Artélio acordou com o som da polícia batendo em sua porta. Não se assustou. Ele sabia que podia acontecer cedo ou tarde, todos sabiam que era ilegal ser um burocrata. Foram gentis, esperaram ele se vestir, o que o aliviou um pouco. Nunca passou pela sua cabeça sair de casa sem o terno.
Enquanto calçava as meias, via os policiais revistando seu quarto. Alguns faziam discretas caras de nojo quando olhavam pro corpo gordo de Artélio, outros quando viram o lixo cheio de comida congelada; outros ainda quando checavam a tv em frente a cama. Filmaram tudo, até quando ele entrou na viatura.

i

Acordou num Dia De Sol. Tinha ficado assistindo Verdadeiros Amigos até tarde ontem, e a loira que ele gostava (no programa) tinha sido eliminada -ela finalmente gritou com a irmã mais nova, que na verdade já a pentelhava tinha um tempo, pensou Artélio.
Abriu a geladeira. Só tinha suco de abacaxi, e estava lá a semanas, intragável. Tinha comprado numa ânsia de ser diferente, de quebrar a rotina, mas depois do primeiro gole (semanas atrás) já tinha se arrependido de não ter comprado suco de laranja.

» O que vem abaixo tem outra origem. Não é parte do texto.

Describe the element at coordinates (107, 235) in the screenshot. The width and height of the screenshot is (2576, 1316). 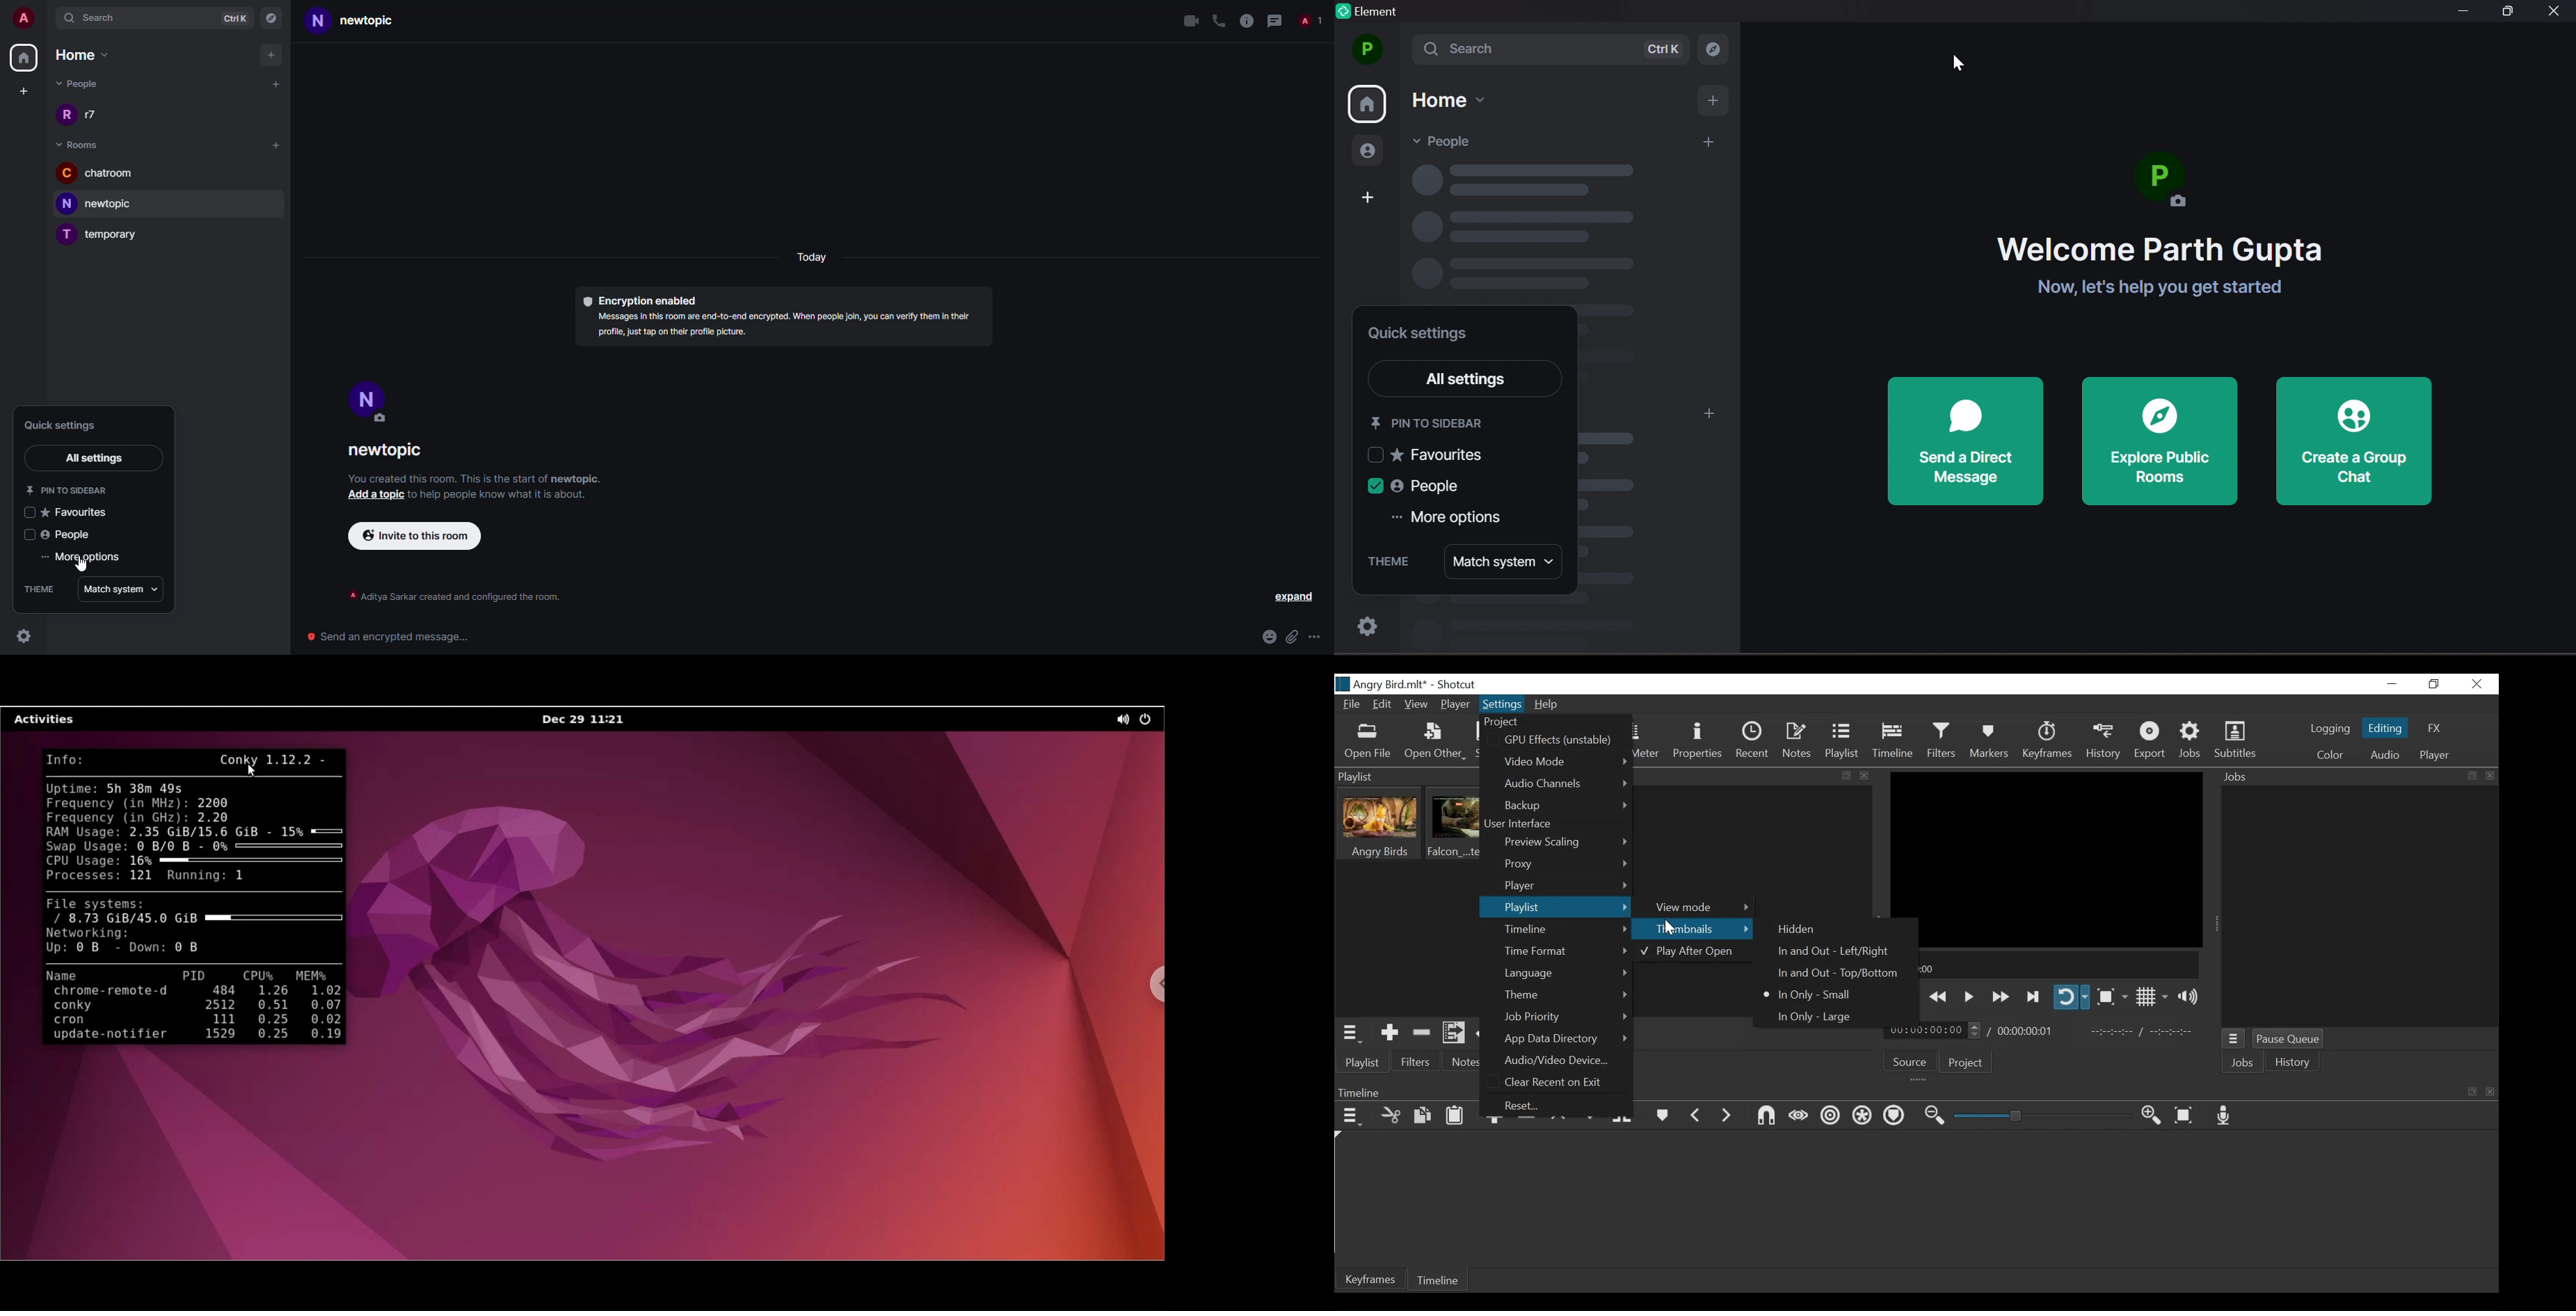
I see `room` at that location. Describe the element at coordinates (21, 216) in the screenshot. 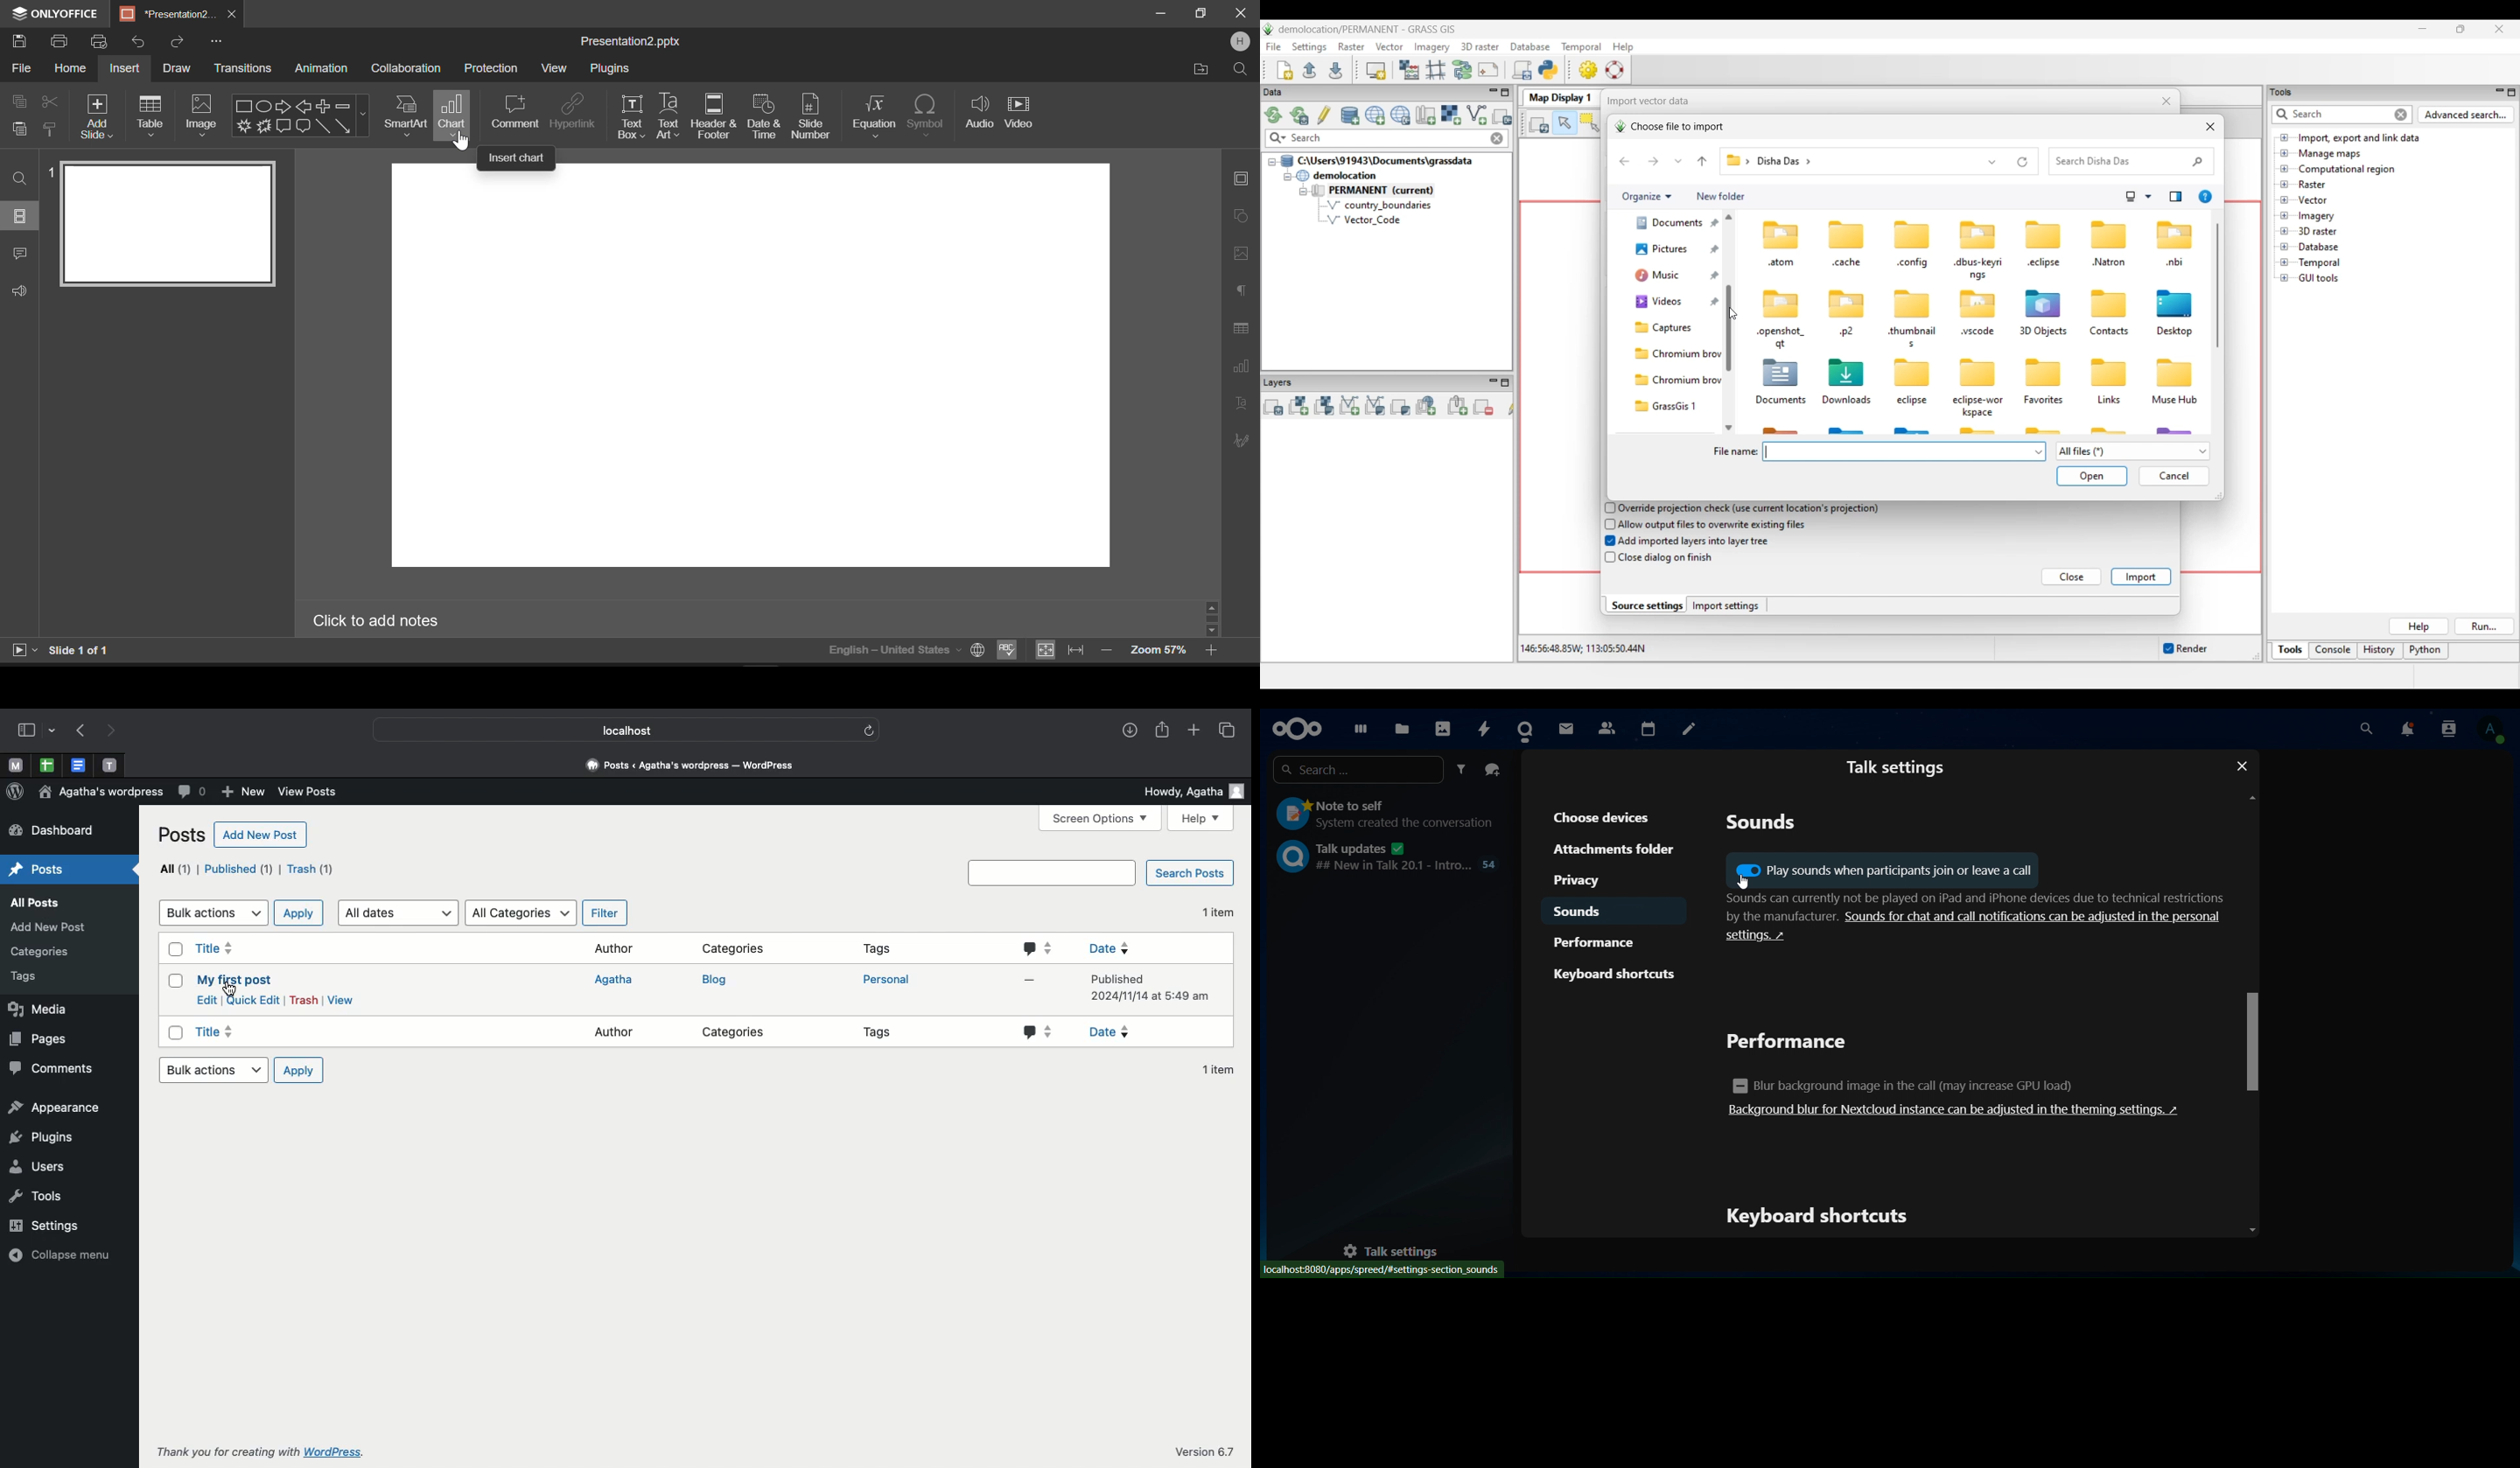

I see `Slides` at that location.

Não vale a pena ser diferente, pensou.
Passou o resto do Dia De Sol assistindo a reprise semanal de Verdadeiros Amigos, mas continuava achando injusto que a loira tivesse sido eliminada.

sonho

hehe, depois de escrever aquela besteira sobre a rebeldia, sonhei no mesmo dia que estava na unb. participava de alguma manifestação contra alguma autoridade na reitoria, acho que tipo um consuni. penetrava na reunião e me batia um cansaço imenso. os olhares de impaciência e irritação dos professores me davam muito cansaço, como crianças que insistem em não entender quando você fala que acabou o recreio. tentava ser claro e didático com eles, cheguei a escrever na lousa uns pontos específicos (tipo "demandas" da manifestação -que curiosamente não tinha mais ninguém participando), tipo publicar as atas das reuniões, explicitar os detalhes do orçamento da unb pra poderem ser cobrados, essas coisas que a gente fazia na psico. quando começavam a me ouvir, entrou um estudante bem mulambo, talvez com o rosto pintado, e começou a gritar palavras de ordem. os olhares de impaciência voltaram, e eu também olhava pro muleque sem nenhuma paciência, sentindo que teria que explicar tudo de novo pra ele também, só que não dava porque ele estava gritando. o cansaço voltou pior ainda, e uma sensação de que aquelas pessoas se mereciam em seus atos de teatro do absurdo. não que os professores me ouvissem mais, pelo contrário, parecia que todo mundo queria aquela situação de incomunicabilidade -porque lhes evitava o trabalho de terem que se entender. eu então saí da sala, e acordei. tenho tentado genuinamente evitar a típica reação de quem sai da academia, aquela crítica fácil de considerar a universidade como uma torre de marfim cheia de teóricos que não entendem nada da mundo prático... mas caralho, como é fácil desembocar por aí.

Eu, Itararé 10

O casamento é aquela coisa que acontece entre o sexo e a discussão de quem lava os pratos. Mais que a pílula e o divórcio, o que ameaça a moral familiar no mundo moderno é a máquina de lavar louça.

terça-feira

Eu, Itararé 9

O problema da rebeldia de hoje é que os rebeldes de hoje não passam de seguidores dos rebeldes de ontem.